Sempre fico sem chão quando me deparo com alguém que sofre de bipolaridade. A mudança abrupta de humor me deixa completamente desnorteado. Fico pensando: “mas há um minuto a pessoa estava gargalhando sobre alguma banalidade e sem o menor motivo razoável blasfema contra tudo e todos agora?”. Sério, é demais para mim. Prefiro a distância. Subverto a lógica tradicional: se não posso vencê-los, afasto me deles. É para preservar minha sanidade. Imagino o quão torturante deve ser conviver de forma íntima com alguém assim. Ainda bem que ainda não passei por isso. Não suportaria.
As variações de humor são absolutamente normais e corriqueiras. Quem não fica feliz ao receber a notícia de um aumento no salário? E quem não fica abatido por completo com uma ligação anunciando o falecimento de um ente querido? O grande lance é que essas mudanças são de uma previsibilidade notória. Já se espera que alguém em contato com esse tipo de fato tenha determinado tipo de comportamento. O estranho seriam reações diferentes. Ou seja, mais uma vez estou falando do terreno certo, do previsível.
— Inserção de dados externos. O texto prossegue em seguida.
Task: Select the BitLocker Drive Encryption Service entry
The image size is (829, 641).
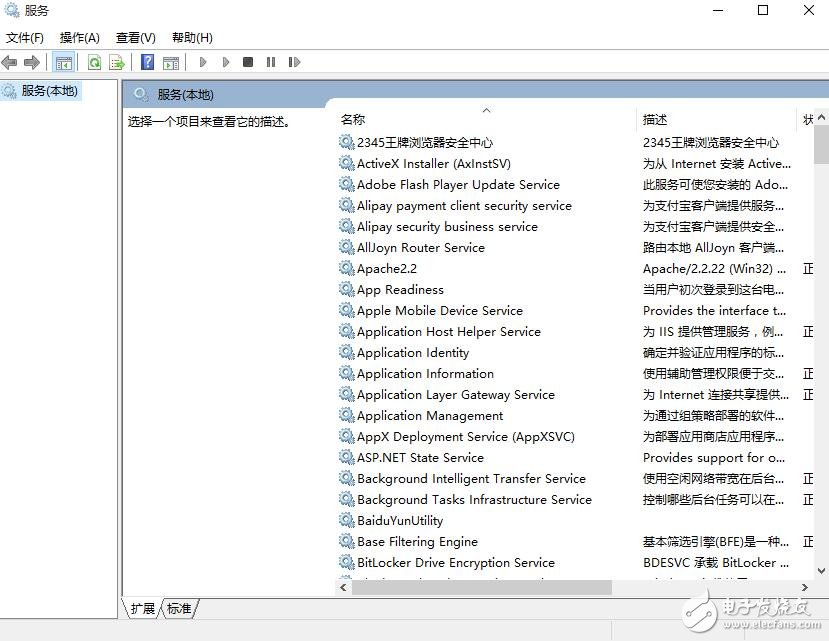Action: (455, 563)
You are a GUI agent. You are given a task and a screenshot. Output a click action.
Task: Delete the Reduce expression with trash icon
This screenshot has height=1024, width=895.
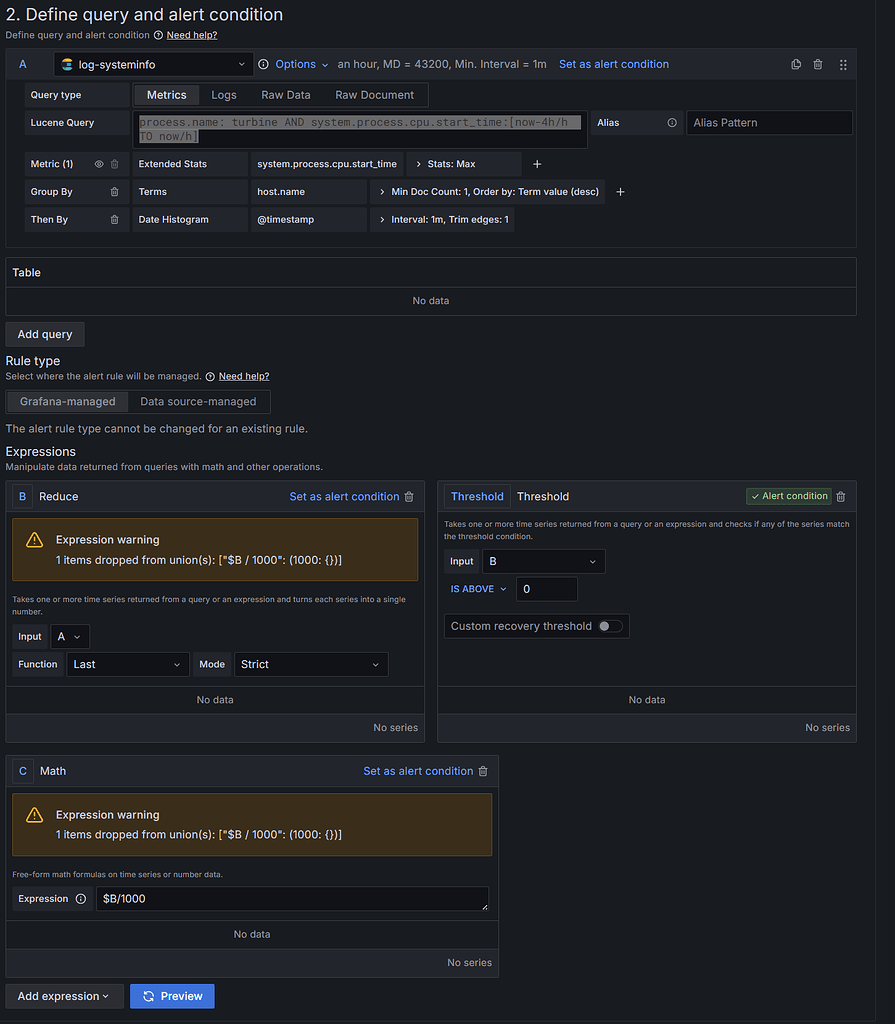coord(408,496)
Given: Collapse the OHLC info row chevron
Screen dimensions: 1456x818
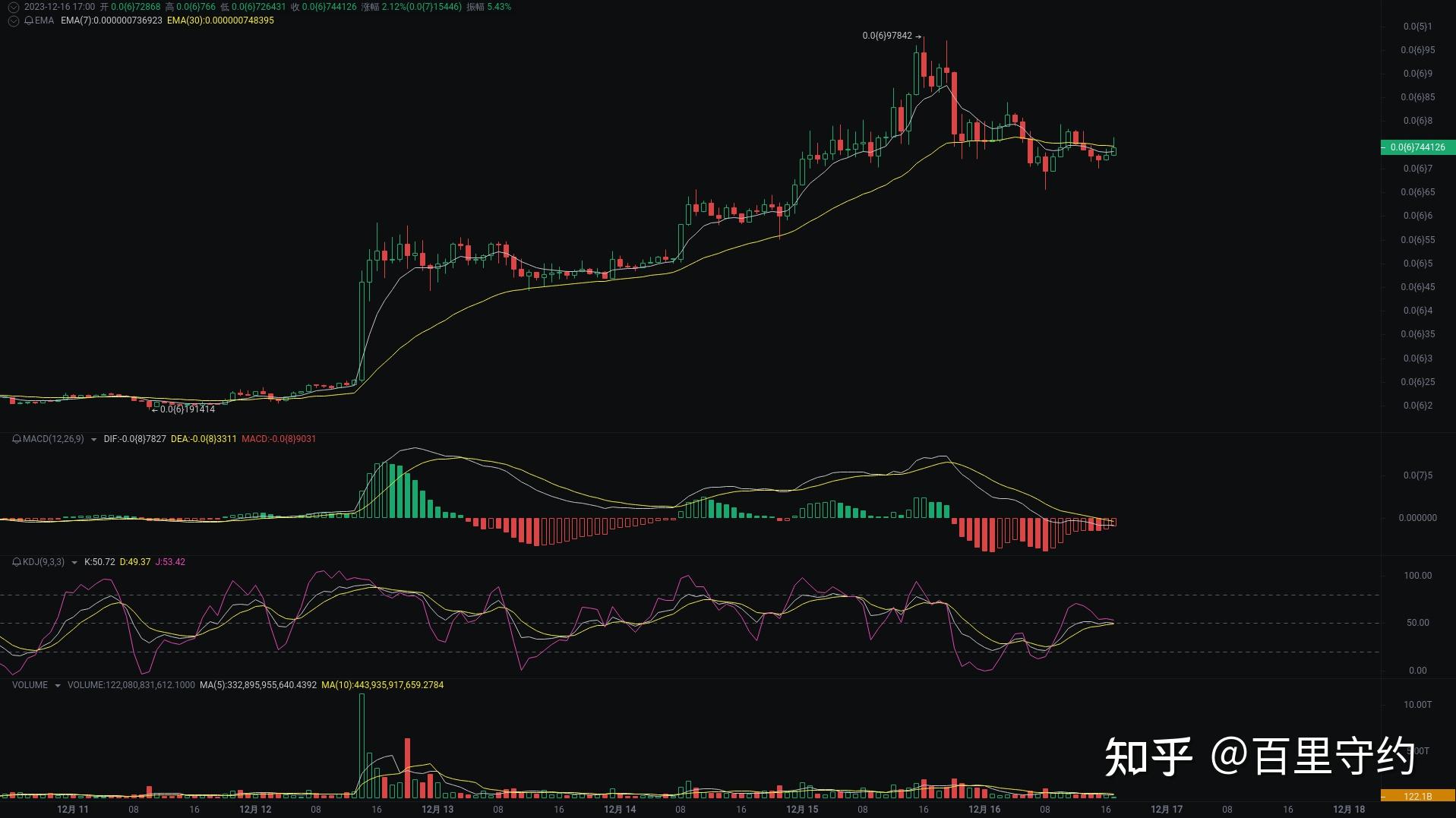Looking at the screenshot, I should pyautogui.click(x=13, y=7).
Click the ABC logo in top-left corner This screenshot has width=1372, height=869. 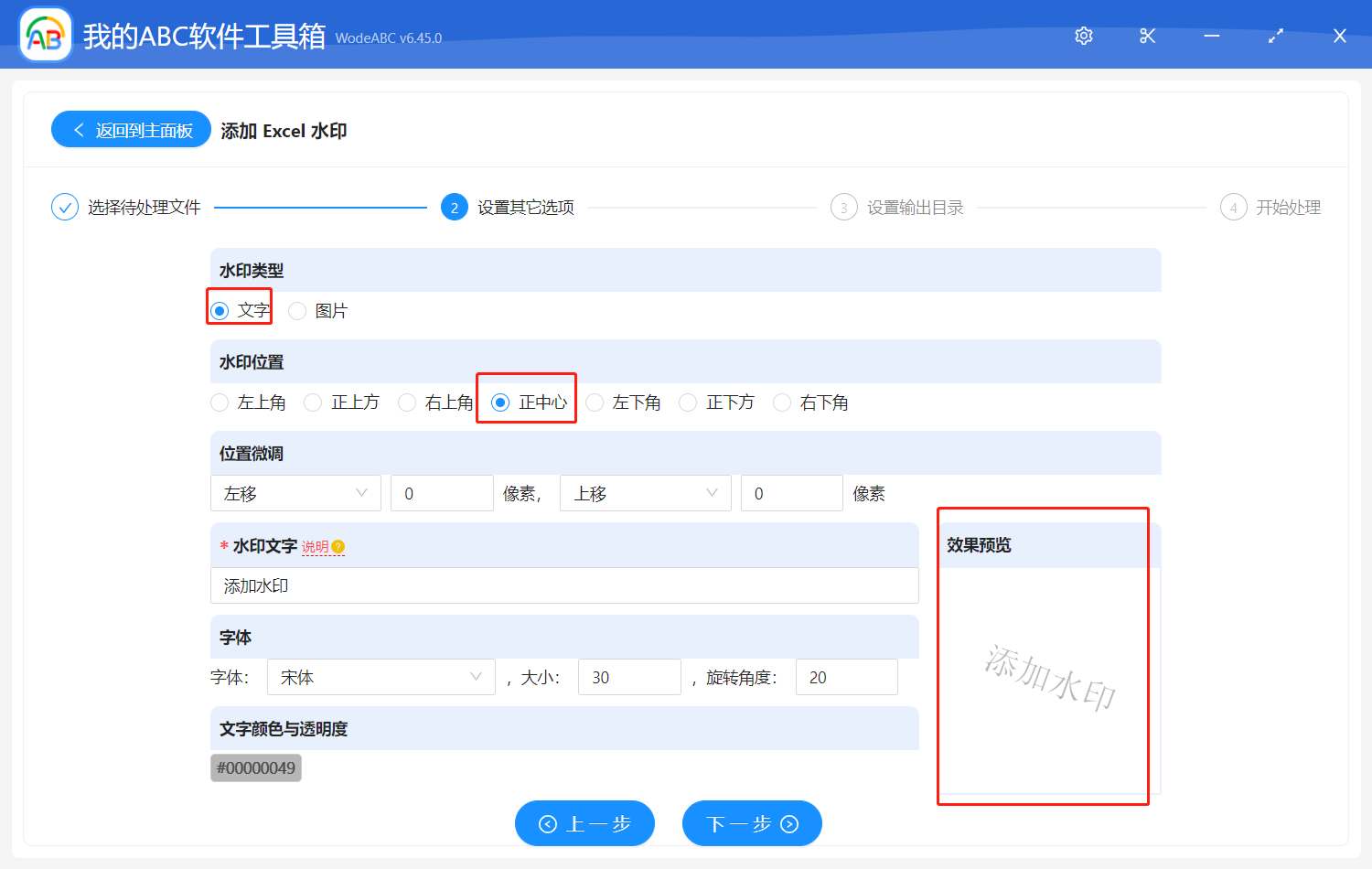pos(45,35)
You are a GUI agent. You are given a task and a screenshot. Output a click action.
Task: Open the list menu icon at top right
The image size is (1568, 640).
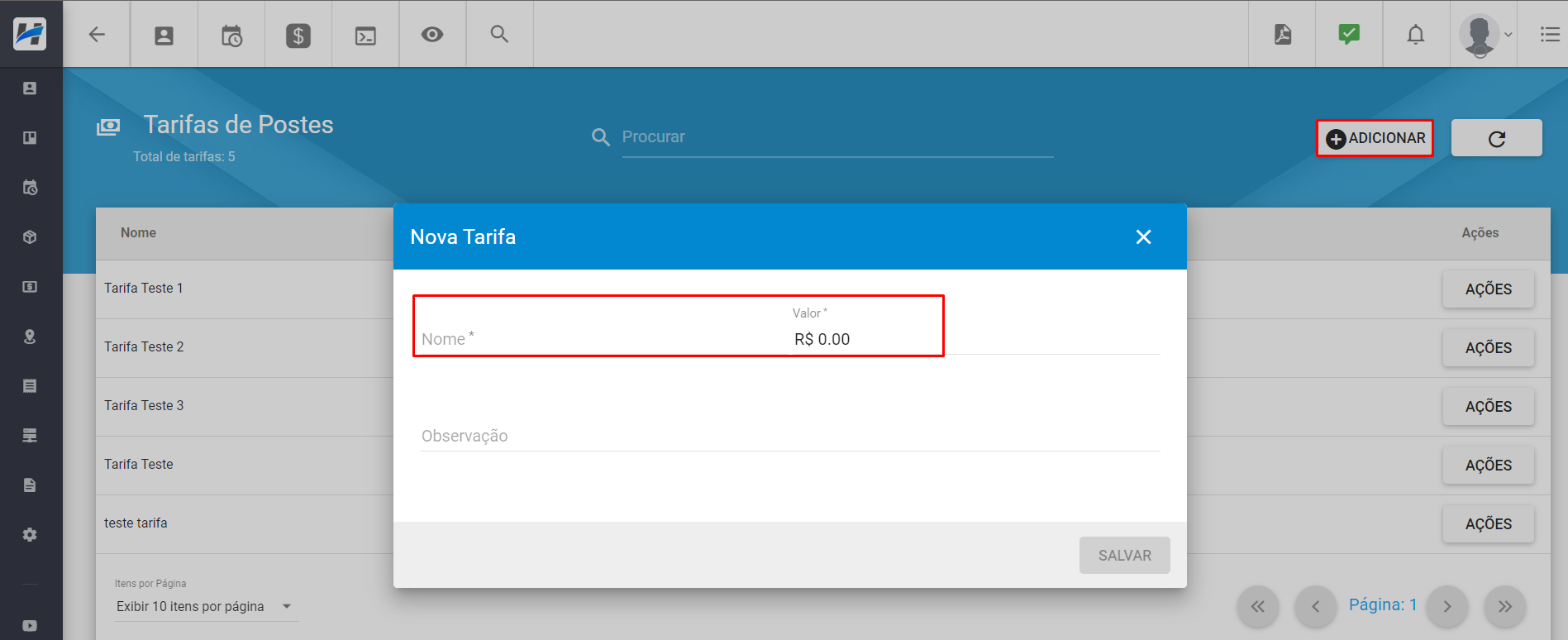click(x=1550, y=34)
A reação de um bipolar frente aquilo que a média considera corriqueiro é que me causa espanto. Tudo bem que a noção de corriqueiro pode variar muito de pessoa para pessoa. Algo que me incomoda profundamente pode ser visto como insignificante para muitos. De boa. A beleza do ser humano reside na pluralidade. Contudo, existem limites para isso. Vou dar um exemplo. O cara está empolgadíssimo por que vai sair com um pessoal que ele gosta e considera divertido. Fala disso o dia inteiro. Já no local da festa, no meio de uma conversa completamente sem intenção de nada fora o entretenimento, surge um comentário elogioso sobre alguém que não está na roda e é um desafeto do bipolar. E o mundo do cara vem abaixo por conta de uma única frase. Uma pessoa estragar a balada de uma galera por conta de um fala generosa a alguém que ela não gosta é excessivo. Ultrapassa o limite do razoável. E ultrapassa o meu limite.
Sei que muitas vezes não somos conscientes dos males que estamos sofrendo. Por isso ouvir os outros e procurar ajuda especializada é fundamental. Ninguém é obrigado a conviver com loucura dos outros. Nem o próprio doente. O problema é que o braço só é estendido para aquele que quer se salvar. Quando o cara não quer, é um direito dele. Assim como é um direito de quem não quer essa convivência se afastar.